If every day seems like too often, you can be more flexible. Some students will really take to these dialogues, writing a lot to you, and writing often. For others, it will be more minimal.
Activity Four: Sending Cards
Bluemountain.com lets you send cards via e-mail. Visitors to the site can use the cards just as they are, or write in their own text. It's a great activity for beginning writers. They can write just a little bit and have a polished complete finished product. Check it out at www.bluemountain.com
Activity Five: Go Exploring
Search Engine home pages have a lot more on them besides e-mail. The yahoo.com site for example has travel, sports, news, shopping, health, humor, fantasy baseball, astrology, movies, and much, much more on the home page.
Activity Six: Writing to the Outside World
- Have students go to just about any search engine site and start clicking.
- Bring the group together and have them report on what they found.
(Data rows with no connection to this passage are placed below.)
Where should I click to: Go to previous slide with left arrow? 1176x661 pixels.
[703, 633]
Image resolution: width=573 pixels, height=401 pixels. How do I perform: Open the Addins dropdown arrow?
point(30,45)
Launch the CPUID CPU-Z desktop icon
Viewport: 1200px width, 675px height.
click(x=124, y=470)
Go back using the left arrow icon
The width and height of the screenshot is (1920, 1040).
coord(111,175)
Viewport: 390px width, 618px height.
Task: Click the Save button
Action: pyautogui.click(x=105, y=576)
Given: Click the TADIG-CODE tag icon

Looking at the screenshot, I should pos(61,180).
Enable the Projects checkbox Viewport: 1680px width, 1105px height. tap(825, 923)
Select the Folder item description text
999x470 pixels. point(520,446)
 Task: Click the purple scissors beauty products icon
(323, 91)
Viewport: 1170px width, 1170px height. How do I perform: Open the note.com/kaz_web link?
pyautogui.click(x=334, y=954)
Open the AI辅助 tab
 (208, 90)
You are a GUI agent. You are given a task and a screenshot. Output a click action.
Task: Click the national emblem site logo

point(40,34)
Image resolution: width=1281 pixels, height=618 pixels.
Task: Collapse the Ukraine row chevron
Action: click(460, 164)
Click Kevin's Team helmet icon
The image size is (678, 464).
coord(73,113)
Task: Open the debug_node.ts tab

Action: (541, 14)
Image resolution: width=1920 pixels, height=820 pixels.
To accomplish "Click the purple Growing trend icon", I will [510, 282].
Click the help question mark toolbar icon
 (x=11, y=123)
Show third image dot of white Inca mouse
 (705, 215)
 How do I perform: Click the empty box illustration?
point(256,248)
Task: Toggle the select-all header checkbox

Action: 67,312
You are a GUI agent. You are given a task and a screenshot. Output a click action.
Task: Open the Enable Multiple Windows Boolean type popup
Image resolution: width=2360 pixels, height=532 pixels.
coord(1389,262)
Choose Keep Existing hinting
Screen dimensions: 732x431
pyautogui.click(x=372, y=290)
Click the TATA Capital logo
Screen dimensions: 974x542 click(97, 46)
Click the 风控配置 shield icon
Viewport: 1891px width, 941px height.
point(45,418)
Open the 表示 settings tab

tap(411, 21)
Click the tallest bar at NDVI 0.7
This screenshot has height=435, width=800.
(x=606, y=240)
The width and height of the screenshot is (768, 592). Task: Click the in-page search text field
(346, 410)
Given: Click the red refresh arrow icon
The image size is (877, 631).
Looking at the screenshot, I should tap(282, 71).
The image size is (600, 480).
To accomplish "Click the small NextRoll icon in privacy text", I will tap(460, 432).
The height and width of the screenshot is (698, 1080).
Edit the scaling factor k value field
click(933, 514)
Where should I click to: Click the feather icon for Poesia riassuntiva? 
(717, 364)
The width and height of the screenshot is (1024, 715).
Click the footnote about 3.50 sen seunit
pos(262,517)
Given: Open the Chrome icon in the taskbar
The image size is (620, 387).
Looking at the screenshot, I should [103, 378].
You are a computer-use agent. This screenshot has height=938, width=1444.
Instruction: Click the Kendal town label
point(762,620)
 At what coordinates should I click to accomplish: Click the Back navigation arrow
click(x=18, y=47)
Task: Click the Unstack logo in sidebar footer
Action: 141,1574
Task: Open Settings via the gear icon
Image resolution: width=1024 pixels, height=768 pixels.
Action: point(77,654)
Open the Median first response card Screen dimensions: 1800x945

- Write recommendations of good places to click on up on the blackboard.
- Give students more time to explore those recommendations.
- Have more reporting to the group or ask students to write about what they looked at and what they learned.
Most television networks and newspapers have Web sites. Usually you can just put in www, dot, the name of the network/the cable channel/or the newspaper, dot, and com and get to the site.
These sites are full of information and activities. Students can vote in polls, rate movies and TV shows, do crossword puzzles, write letters to the editor, or sign up for the next "Survivor" series.
Put some web addresses on the blackboard. Like these . . .
Either pick one site for everyone to visit or let people pick from the list individually.
Give people time to explore the sites.
Report back to the group.
Ask the group to try and find the place in their sites that asks for opinions or letters to the editor. Give the class a few minutes to search. Then report back to the group.
Have everyone write a letter to a newspaper, network, or channel. Have students print them out so they can hand them in to you.